List every life transition named in the opening question of the article on preparing for transitions.

• [Exercise text]:
- - - -
Preparing for Transitions
By Laurie Hunter

August 19, 2017

Why should we prepare, ahead of time, for transitions such as changes in school, a new job, marriage, divorce, new baby, an empty nest, the loss of a loved one, or illness of a family member?

When we go through difficult transitions such as these, we may feel like our brain has been hijacked. So, if we’re not prepared to undergo these types of transitions, we may forget or deny ourselves of essentials. When we neglect ourselves of basic needs, it could lead to depression, anxiety, gaining or losing weight, or we could become frustrated and take it out on the people we love. However, if we prepare for transitions ahead of time, we can prevent these from happening.

So how can we prepare ourselves for difficult transitions?

Make a simple checklist of basics you need in order to sustain your health. Think about the kind of foods or drinks that can provide you with nutrients. Make sure you include antioxidants like vegetables, fruits, beans, organic teas and juice ( Stress destroys our cells. Antioxidants latch on to damaged cells and get them out of our bodies. If they stay, they will accumulate and possibly mutate and reproduce. By having a checklist you can make certain you are getting the basics you require each day.

Add to your checklists some activities you must do in order to stay healthy during stressful times. Think about what will keep you healthy and lift your spirits? What combats stress for you? Is it nature, church, yoga, certain foods, teas, exercises, prayer, music, breathing exercises? Add it to your checklist. And then print it out.

Make a list of people and activities that can provide support or motivation. Think about positive forces and people who can push you through hard times. If we keep a list of family and friends that is visible and handy, we will be more likely to reach out when we need help. Even if we don’t reach out, it’s comforting to look at and know that we have a network of people who can help us out if we really need it.

Think about what you can do to help you stay motivated. Are there supportive items or services you can buy like athletic shoes, an office chair with lumbar support, a massage, or physical therapy?

Make a music playlist that can give you energy to do tasks that you’re likely to neglect. Housework, studying, exercise, are examples of important tasks that must be done. And if we don’t do them, we’ll suffer for it. We can listen to a playlist of music that can help us get out of a funk and lift our spirits.

Plan something special you can look forward to. Book it. Put it on the calendar. Post it on your fridge.

Touch the Earth. There is something grounding about being around nature, water, fire, gardens, fresh air, sunshine, and animals. If you don’t have the time or strength to leave your home to get out in nature, then go walk barefoot in the grass, or light a candle, or take an Epsom salt bath.

Help others with greater challenges than you have. Schedule it. Put it on the calendar.

Remember to be kind. When we’re hurting, it’s easy to not care about what we say. Try not to speak in clichés. Speak authentically and be genuine.

Most importantly, remember you’re not alone. We are all going through various transitions at different points in our lives. Let’s be there for each other.
- - - -
• [Source data]:
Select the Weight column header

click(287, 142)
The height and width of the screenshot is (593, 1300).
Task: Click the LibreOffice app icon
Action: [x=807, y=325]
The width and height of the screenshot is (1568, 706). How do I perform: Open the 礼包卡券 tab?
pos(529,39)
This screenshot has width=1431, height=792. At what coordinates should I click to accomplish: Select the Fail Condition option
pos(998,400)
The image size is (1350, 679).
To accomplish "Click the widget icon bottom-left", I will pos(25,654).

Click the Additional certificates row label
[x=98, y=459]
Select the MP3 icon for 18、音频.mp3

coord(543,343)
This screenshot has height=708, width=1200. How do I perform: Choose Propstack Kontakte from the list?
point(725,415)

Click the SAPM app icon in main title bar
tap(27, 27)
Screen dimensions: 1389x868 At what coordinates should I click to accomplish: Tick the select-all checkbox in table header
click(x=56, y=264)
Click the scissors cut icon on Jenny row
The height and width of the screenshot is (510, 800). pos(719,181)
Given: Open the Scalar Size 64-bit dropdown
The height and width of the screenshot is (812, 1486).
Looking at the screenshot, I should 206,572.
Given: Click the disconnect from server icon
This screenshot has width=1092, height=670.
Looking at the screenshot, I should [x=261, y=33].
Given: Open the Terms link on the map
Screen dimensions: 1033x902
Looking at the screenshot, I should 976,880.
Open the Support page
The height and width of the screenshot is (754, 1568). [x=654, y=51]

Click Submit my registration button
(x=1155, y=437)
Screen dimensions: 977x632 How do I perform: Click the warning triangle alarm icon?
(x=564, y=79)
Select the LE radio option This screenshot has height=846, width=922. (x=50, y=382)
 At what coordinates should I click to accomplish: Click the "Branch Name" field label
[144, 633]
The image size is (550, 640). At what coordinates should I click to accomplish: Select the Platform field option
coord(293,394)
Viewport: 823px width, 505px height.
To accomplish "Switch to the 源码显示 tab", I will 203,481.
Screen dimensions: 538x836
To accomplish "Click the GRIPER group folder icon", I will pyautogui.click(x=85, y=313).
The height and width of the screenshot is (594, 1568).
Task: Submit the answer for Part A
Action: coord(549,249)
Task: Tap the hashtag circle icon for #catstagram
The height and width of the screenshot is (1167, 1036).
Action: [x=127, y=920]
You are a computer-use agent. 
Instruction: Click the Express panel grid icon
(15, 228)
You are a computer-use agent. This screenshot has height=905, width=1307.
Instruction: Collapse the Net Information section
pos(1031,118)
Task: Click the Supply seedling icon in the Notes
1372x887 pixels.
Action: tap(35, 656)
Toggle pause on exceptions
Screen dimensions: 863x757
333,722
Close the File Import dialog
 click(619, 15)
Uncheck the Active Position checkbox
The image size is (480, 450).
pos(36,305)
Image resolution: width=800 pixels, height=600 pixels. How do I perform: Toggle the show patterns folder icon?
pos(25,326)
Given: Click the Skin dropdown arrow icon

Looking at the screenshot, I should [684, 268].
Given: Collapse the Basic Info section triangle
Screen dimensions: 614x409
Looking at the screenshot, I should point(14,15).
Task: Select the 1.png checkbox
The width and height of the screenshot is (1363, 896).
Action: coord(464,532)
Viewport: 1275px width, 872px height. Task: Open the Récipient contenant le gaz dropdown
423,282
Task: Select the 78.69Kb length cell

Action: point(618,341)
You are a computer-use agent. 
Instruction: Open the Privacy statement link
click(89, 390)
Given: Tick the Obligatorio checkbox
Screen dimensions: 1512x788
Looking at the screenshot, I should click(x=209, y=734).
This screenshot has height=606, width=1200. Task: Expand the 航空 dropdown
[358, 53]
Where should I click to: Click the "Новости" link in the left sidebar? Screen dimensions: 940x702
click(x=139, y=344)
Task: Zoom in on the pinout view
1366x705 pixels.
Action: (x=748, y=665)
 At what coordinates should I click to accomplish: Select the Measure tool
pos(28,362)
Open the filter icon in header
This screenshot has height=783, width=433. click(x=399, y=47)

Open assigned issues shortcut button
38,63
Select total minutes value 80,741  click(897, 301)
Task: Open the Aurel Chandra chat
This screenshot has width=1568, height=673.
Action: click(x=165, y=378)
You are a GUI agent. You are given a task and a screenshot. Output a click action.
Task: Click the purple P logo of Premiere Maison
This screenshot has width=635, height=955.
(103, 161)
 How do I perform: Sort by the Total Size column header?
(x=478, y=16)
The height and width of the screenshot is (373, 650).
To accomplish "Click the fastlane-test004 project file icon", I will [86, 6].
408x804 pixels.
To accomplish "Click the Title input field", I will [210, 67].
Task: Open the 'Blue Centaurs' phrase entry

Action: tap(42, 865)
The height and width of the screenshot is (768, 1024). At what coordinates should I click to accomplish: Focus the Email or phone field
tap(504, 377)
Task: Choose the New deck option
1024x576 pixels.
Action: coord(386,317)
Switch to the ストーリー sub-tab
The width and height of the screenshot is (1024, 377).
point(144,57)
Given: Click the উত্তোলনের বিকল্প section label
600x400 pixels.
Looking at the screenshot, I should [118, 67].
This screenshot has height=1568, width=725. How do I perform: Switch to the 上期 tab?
- - - -
• [Answer for this exercise]:
- changes in school
- a new job
- marriage
- divorce
- new baby
- an empty nest
- the loss of a loved one
- illness of a family member